Since this requisition comes from Florida, we have deemed it suitable to inquire as to the interpretation given to the act in question by the Supreme Court of that State. We find that in Ex parte Powell, 20 Fla. 807, the rule has been definitely laid down that an affidavit before a notary public is not an affidavit before a magistrate within the meaning of the Federal Extradition statute. The court says: “An affidavit made before a notary or other ministerial officer or person having no judicial authority would not authorize the Governor to make the demand. It is well known that in every State persons who are not magistrates are empowered to certify the acknowledgment of deeds and *172administer oaths, and so it cannot be presumed that because an oath is taken * * * it is [taken by] a judicial officer and that it is taken in the course of administration of justice in a criminal prosecution. The act of Congress is explicit that the charge must be made * * * by the executive authority in aid of the judicial authority in administering laws for the punishment of crime.”

The same precise question was presented to the Supreme Court of Oklahoma in Ex parte Owen, 10 Okla. Crim. 284, Ann. Cas. 1916A, 522. The extradition in that case was sought upon an information from Palo Alto county, Iowa, which had been sworn to before a notary public. In disposing of the case favorably for the relator, who sought his release, the court used the following language : “Therefore, under the authorities heretofore quoted, we have no discretion but must hold that the affidavit in the case does not comply with the statute and is not worth any more than so much blank paper.”
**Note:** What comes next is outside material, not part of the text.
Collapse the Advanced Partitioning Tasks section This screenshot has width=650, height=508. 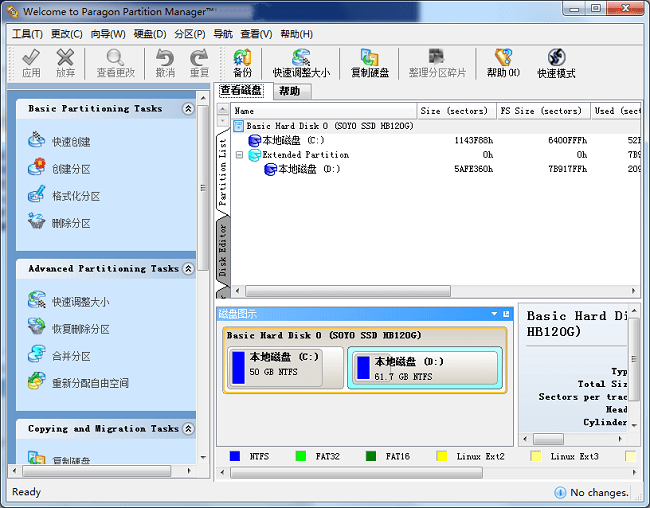pyautogui.click(x=188, y=269)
There is another insufficiency in this affidavit which would render it fatally defective even if sworn to before a magistrate instead of a notary public. The only fact definitely sworn to is “that by virtue of the constitution of the State of Florida he is the head of the prison department, and that the records of said prison department are kept in his office, and that such records show that one James A. LaRue, whose prison number is 24740, was convicted,” etc. It will be readily admitted that it is quite a different thing to swear that records show a fact than to swear that the fact itself exists.

It is urged that the copy of the mittimus attached to the affidavit above mentioned in some way aids it. It is not referred to in the affidavit and is not certified by anyone to be a true copy, and is furthermore fatally defective in that it sentences the relator to the penitentiary for “three,” without saying whether the “three” refers to months, days or years. •

*173For the reasons indicated, it is apparent that the requisition was insufficient to justify issuance of the fugitive warrant, which is the respondent’s only authority here shown for detaining the relator.

The judgment of the criminal court of Cook county is therefore reversed and the relator discharged.

Judgment reversed and relator discharged.